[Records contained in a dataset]

──────────────────────────────

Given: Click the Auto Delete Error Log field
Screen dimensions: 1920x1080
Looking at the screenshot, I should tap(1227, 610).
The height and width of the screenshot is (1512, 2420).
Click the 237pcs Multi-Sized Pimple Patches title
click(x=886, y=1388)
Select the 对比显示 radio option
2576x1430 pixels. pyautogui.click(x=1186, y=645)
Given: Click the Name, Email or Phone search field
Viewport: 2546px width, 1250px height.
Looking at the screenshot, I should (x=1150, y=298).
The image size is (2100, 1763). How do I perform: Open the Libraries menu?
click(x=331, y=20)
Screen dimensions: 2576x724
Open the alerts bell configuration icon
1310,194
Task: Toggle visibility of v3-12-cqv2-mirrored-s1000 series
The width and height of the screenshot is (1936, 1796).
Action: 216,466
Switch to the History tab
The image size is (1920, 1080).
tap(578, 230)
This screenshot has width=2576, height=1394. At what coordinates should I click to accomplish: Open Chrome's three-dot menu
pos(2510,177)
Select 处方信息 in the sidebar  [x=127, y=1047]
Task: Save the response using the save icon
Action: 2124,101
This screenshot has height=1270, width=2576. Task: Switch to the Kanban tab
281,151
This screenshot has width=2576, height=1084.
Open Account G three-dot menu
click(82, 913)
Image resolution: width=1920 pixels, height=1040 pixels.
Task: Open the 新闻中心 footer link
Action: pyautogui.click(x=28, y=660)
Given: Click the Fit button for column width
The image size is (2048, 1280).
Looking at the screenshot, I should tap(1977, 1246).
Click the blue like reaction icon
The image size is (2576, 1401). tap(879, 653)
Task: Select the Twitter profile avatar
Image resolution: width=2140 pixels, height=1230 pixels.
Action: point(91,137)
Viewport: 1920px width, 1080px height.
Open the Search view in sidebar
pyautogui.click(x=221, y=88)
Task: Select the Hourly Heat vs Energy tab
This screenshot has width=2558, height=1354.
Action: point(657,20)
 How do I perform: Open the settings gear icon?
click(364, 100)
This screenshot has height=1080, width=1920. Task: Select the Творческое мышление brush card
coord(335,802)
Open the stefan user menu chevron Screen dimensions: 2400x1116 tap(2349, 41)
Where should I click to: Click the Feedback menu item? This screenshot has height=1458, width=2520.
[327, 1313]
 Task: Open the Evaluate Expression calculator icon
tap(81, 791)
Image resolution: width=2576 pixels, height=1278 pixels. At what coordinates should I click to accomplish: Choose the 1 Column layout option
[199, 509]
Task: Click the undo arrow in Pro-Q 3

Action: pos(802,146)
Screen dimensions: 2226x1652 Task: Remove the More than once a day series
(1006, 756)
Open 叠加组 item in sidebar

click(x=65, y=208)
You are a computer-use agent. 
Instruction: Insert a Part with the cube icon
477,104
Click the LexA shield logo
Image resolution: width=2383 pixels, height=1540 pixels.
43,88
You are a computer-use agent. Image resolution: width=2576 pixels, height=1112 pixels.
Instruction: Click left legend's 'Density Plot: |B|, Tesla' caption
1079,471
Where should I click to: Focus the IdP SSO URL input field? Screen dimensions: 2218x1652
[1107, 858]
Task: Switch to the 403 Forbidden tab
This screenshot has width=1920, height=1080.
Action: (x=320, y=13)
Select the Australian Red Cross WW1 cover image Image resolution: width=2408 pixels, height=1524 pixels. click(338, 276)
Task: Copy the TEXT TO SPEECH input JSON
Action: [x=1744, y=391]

──────────────────────────────

**WHAT TO WORK ON:**
Set down precisely the lines above between the line holding "Task: Select the Hourly Heat vs Energy tab" and the line holding "Open the stefan", inclusive, and nothing beyond them.

**YOUR RESPONSE:**
Task: Select the Hourly Heat vs Energy tab
This screenshot has width=2558, height=1354.
Action: point(657,20)
 How do I perform: Open the settings gear icon?
click(364, 100)
This screenshot has height=1080, width=1920. Task: Select the Творческое мышление brush card
coord(335,802)
Open the stefan user menu chevron Screen dimensions: 2400x1116 tap(2349, 41)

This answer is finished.